REQUIRED WORK. In the listing that follows, count every line with the word "width" in it and write only the total.
/---
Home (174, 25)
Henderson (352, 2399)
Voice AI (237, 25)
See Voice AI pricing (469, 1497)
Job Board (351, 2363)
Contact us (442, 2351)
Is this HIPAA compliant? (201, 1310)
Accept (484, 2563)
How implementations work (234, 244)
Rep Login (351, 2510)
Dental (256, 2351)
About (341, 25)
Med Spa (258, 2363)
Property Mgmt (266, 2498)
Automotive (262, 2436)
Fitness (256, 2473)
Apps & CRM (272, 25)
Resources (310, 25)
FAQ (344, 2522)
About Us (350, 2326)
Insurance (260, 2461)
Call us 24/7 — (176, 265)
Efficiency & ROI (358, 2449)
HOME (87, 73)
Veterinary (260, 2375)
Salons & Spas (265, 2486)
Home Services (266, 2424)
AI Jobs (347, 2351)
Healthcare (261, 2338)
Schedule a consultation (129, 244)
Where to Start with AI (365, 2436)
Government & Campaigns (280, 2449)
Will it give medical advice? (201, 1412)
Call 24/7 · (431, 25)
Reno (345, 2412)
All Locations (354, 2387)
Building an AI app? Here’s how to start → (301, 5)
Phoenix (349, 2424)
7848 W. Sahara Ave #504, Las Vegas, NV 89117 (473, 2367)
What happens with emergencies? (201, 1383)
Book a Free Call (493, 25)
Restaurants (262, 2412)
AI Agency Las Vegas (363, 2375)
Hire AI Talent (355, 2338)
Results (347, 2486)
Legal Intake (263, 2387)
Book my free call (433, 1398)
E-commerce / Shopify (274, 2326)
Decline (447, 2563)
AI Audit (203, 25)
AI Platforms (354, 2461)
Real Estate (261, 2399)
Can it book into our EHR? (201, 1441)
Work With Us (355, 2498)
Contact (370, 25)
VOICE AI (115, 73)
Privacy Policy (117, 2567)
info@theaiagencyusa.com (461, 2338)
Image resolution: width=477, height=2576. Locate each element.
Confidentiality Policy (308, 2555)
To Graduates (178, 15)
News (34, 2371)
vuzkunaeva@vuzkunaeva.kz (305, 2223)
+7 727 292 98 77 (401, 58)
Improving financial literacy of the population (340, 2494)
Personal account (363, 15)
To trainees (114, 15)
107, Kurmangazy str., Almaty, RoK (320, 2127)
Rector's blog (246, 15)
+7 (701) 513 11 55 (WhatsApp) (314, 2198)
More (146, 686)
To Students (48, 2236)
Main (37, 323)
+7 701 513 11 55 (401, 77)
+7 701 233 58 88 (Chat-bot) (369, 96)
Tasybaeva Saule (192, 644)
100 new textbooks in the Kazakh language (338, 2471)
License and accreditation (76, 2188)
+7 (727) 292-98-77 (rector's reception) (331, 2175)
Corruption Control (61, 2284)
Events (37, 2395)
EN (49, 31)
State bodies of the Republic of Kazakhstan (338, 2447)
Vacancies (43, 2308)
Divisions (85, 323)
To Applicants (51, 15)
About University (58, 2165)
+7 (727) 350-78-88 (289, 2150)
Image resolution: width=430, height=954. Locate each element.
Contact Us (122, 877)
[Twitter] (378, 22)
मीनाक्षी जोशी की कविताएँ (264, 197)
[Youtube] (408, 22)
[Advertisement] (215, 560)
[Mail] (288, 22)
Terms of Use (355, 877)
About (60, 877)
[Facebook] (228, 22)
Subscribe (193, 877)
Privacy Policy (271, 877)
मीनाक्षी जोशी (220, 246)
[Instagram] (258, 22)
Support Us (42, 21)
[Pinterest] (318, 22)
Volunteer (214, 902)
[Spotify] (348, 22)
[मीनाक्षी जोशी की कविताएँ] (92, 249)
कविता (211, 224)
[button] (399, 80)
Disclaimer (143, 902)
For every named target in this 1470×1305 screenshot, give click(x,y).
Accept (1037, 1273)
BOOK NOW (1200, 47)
\---
EXERCISE OUTPUT. 2